> _Problem statement_
Scan the material for the word "agent" and return every matching line.

↓

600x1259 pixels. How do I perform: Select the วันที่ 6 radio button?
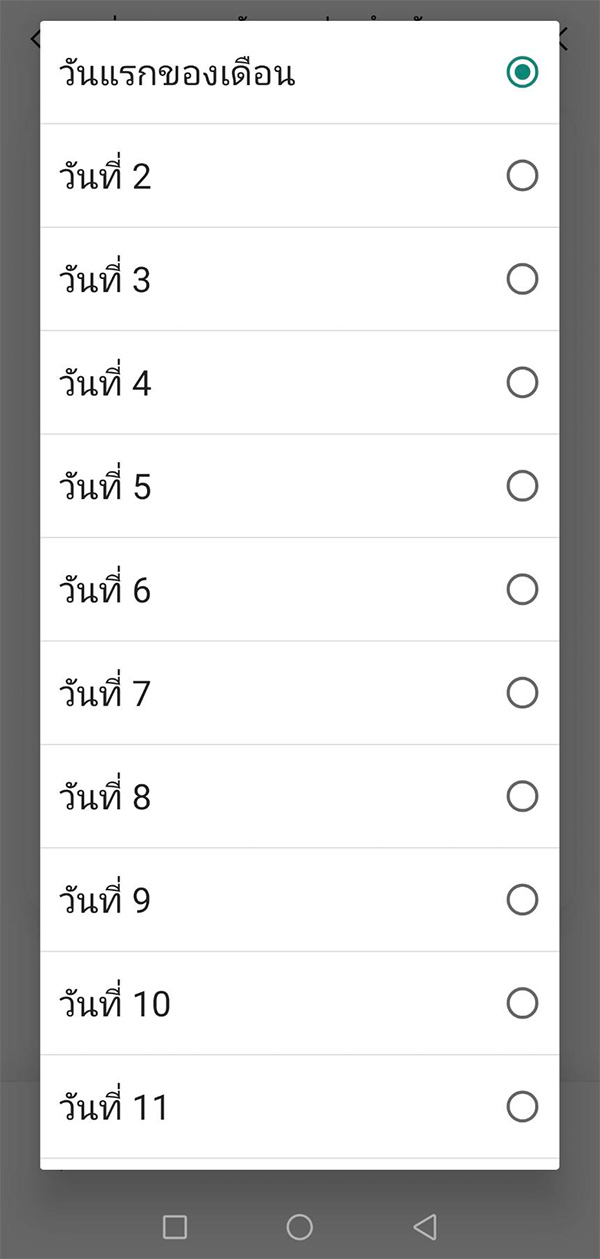(521, 589)
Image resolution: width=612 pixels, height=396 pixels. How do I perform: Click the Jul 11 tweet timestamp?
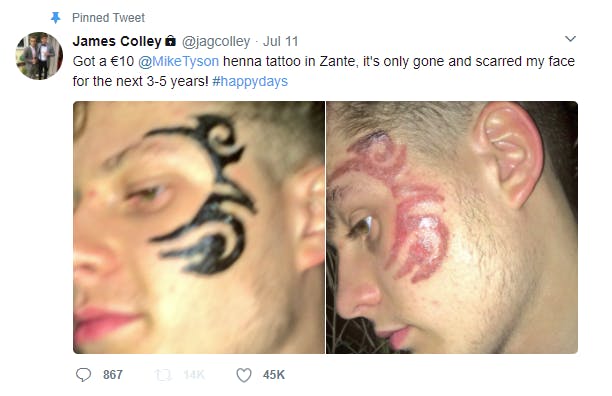tap(280, 41)
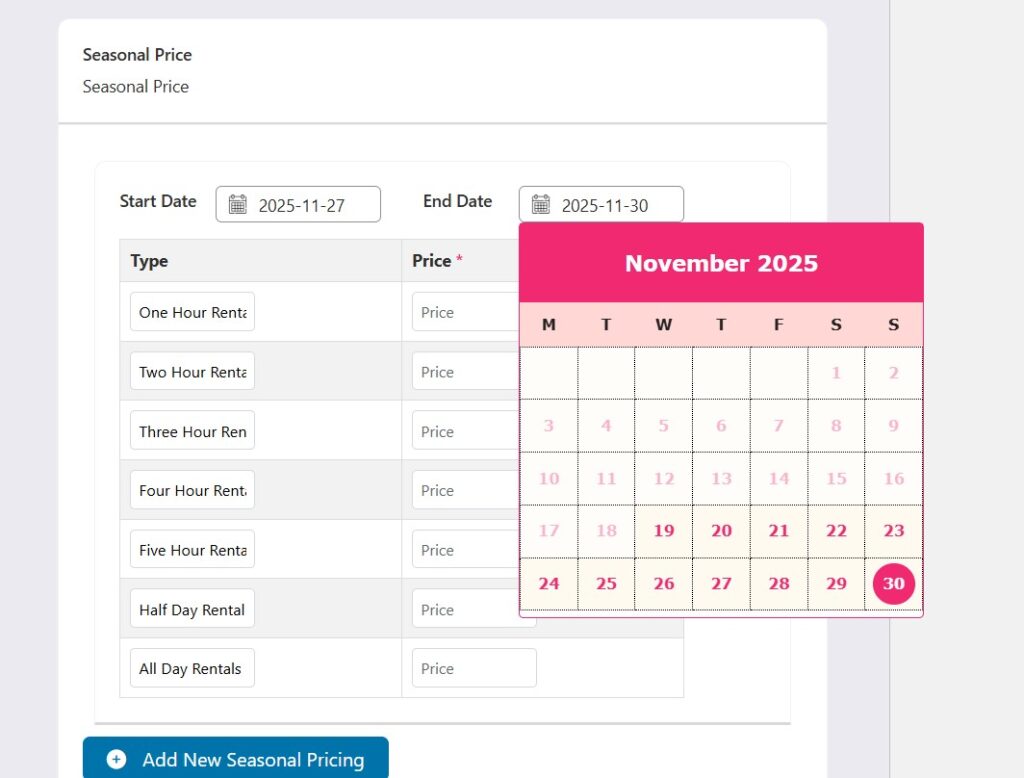Choose November 27 in the calendar popup
The height and width of the screenshot is (778, 1024).
pyautogui.click(x=720, y=583)
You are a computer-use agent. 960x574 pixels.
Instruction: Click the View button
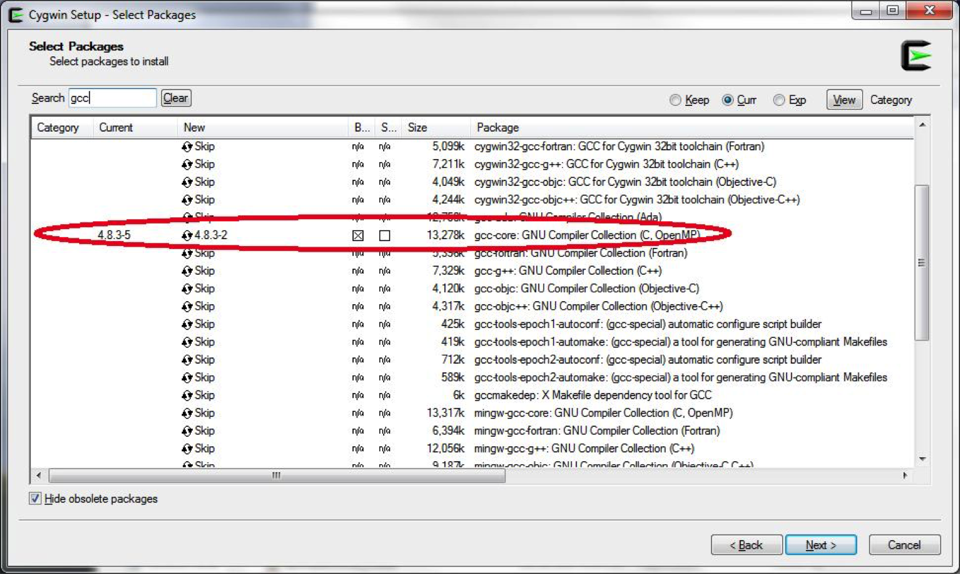pos(844,100)
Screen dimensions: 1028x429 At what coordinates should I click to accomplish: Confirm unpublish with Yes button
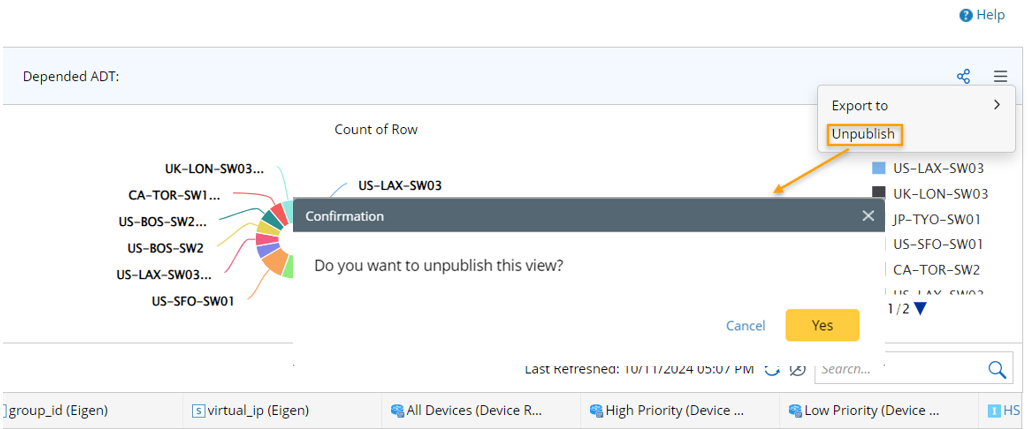[822, 325]
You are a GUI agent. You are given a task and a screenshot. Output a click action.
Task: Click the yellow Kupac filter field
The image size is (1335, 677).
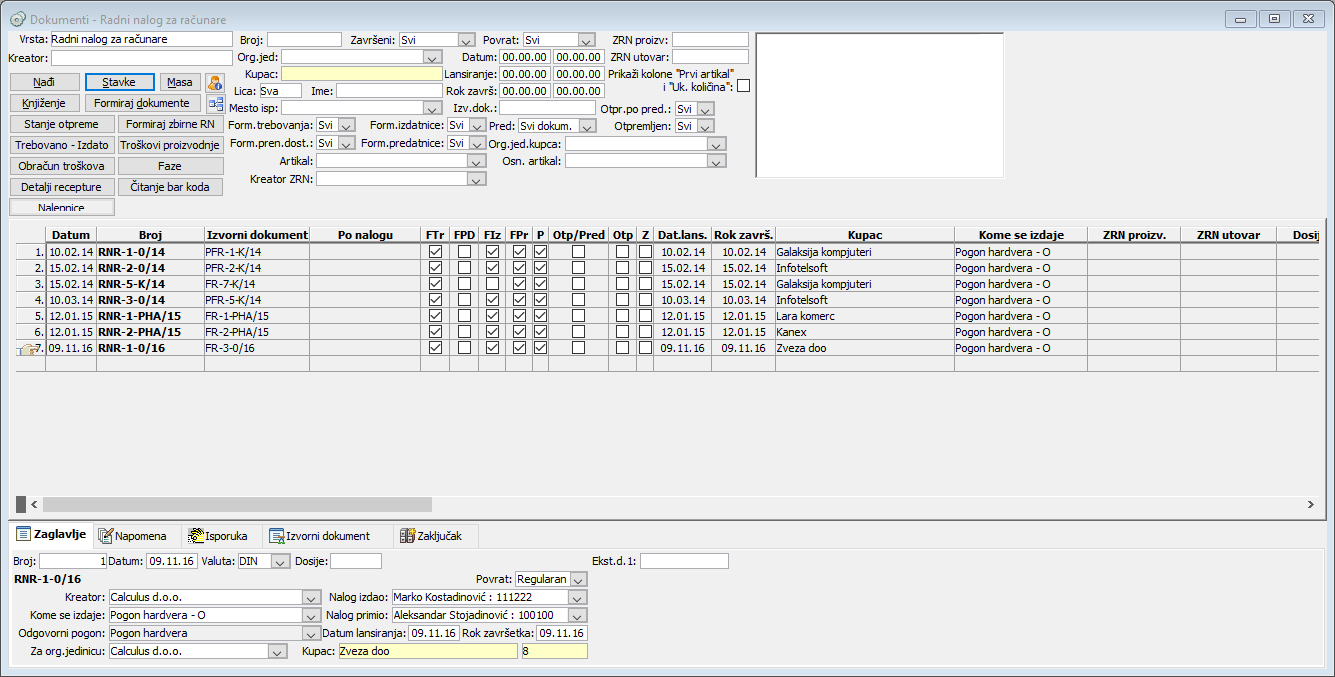point(361,74)
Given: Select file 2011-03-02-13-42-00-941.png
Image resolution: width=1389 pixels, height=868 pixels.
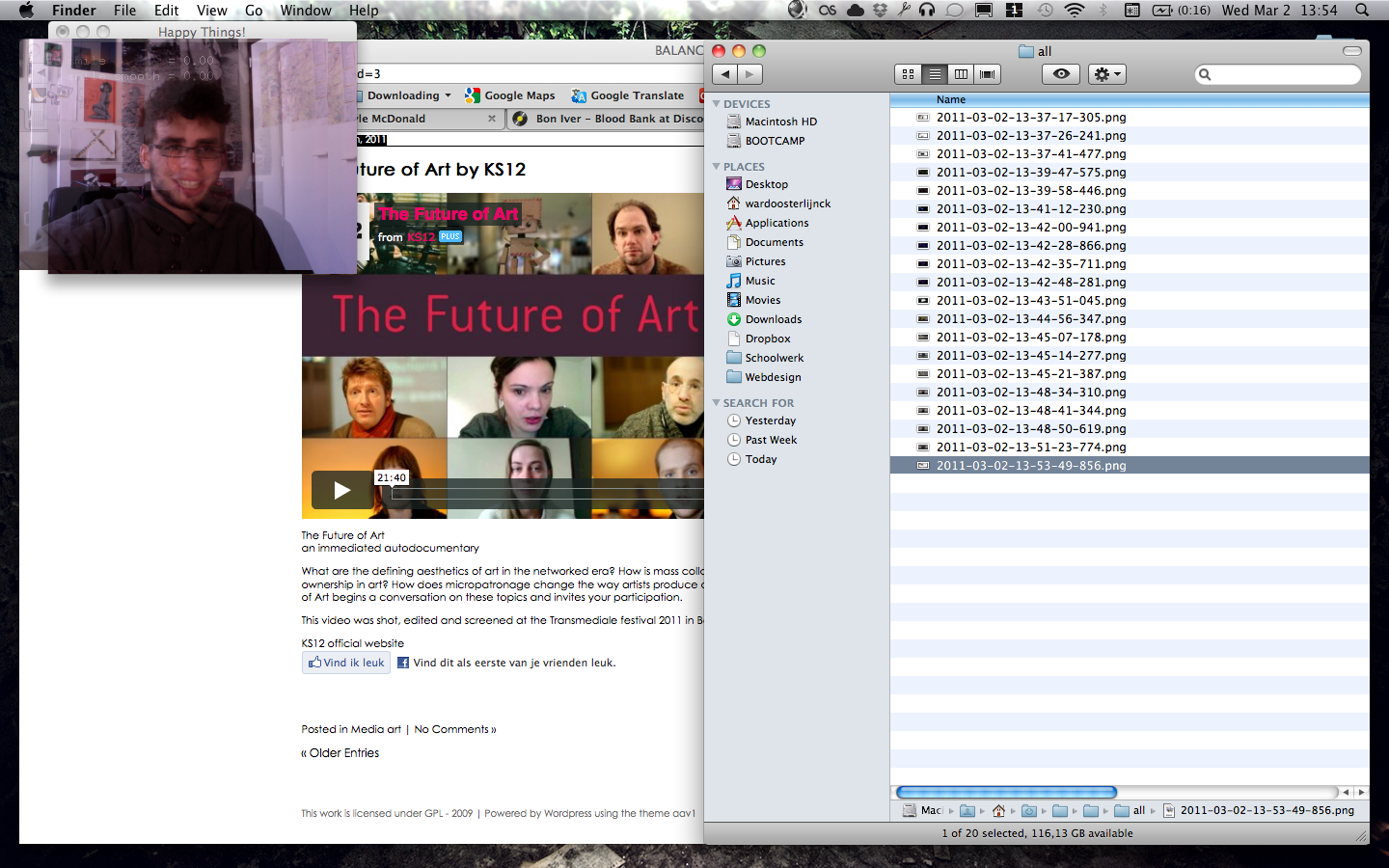Looking at the screenshot, I should click(1031, 228).
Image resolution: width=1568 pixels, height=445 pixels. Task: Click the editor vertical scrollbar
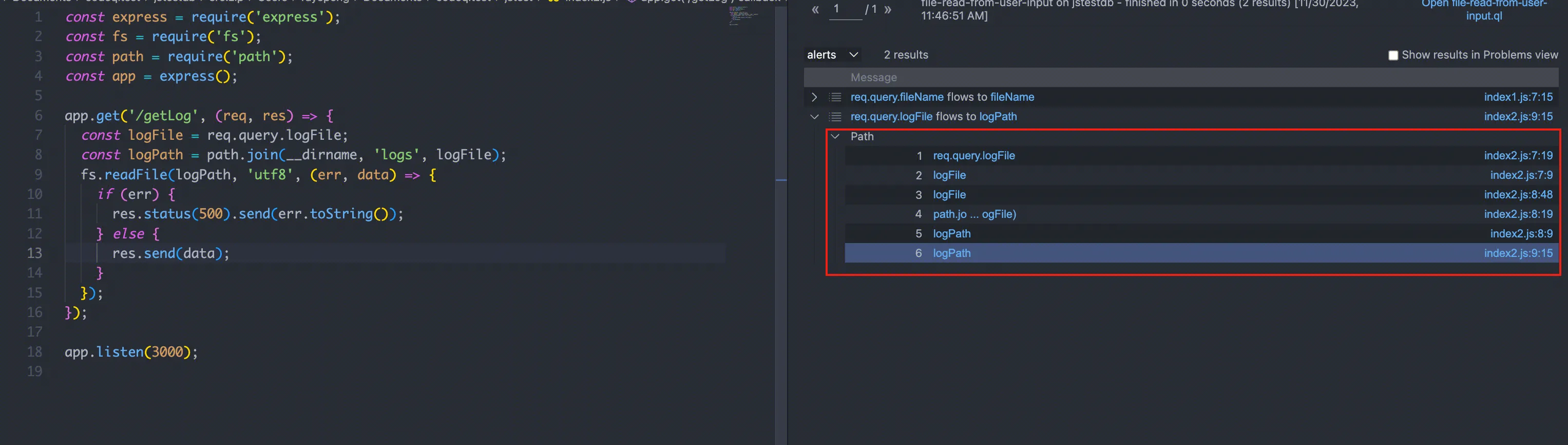[781, 222]
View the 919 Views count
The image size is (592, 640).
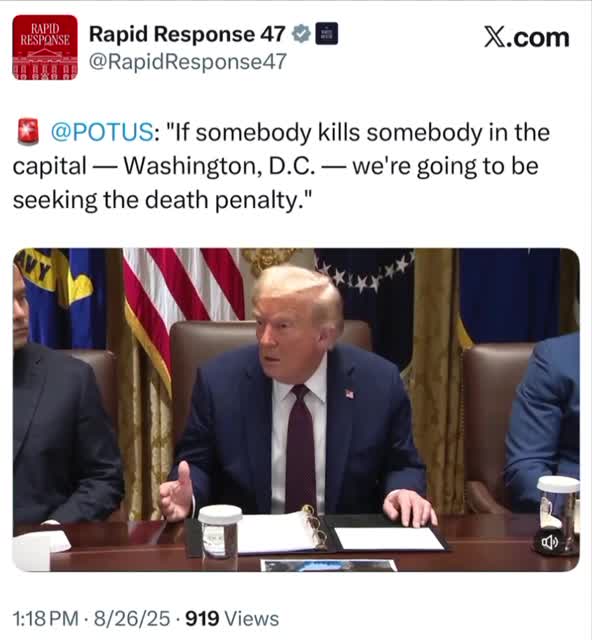coord(232,618)
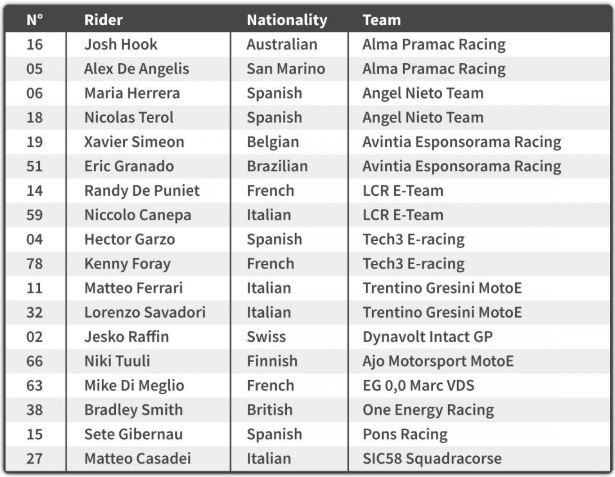Click rider number 14
615x477 pixels.
pyautogui.click(x=35, y=190)
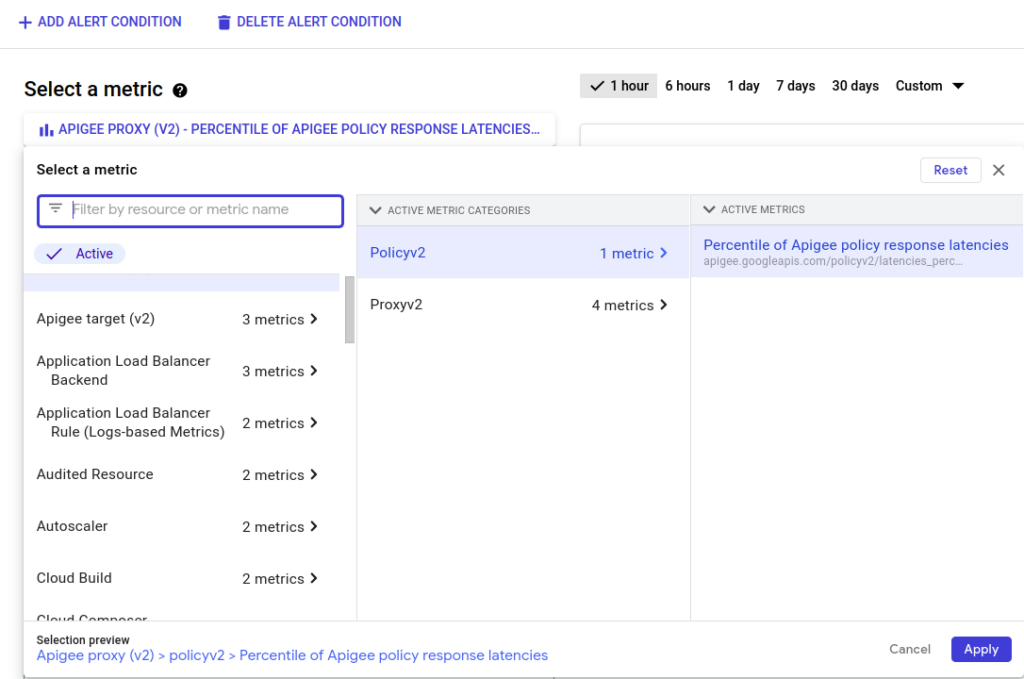Reset the metric selection
The width and height of the screenshot is (1024, 679).
click(x=950, y=170)

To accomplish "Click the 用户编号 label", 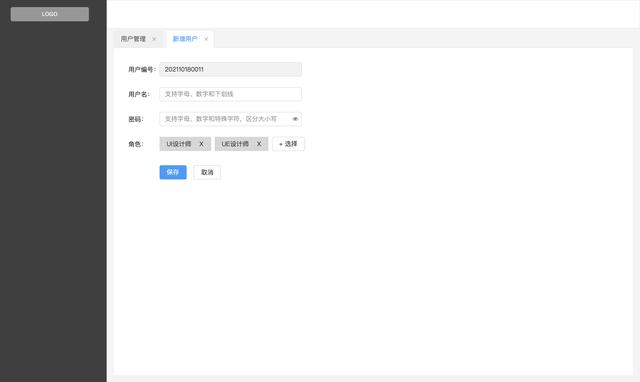I will pyautogui.click(x=142, y=69).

↑

> _Task solution_
You are a computer-use agent. 960x574 pixels.
You are a GUI agent. You are given a task and a screenshot. Output a click action.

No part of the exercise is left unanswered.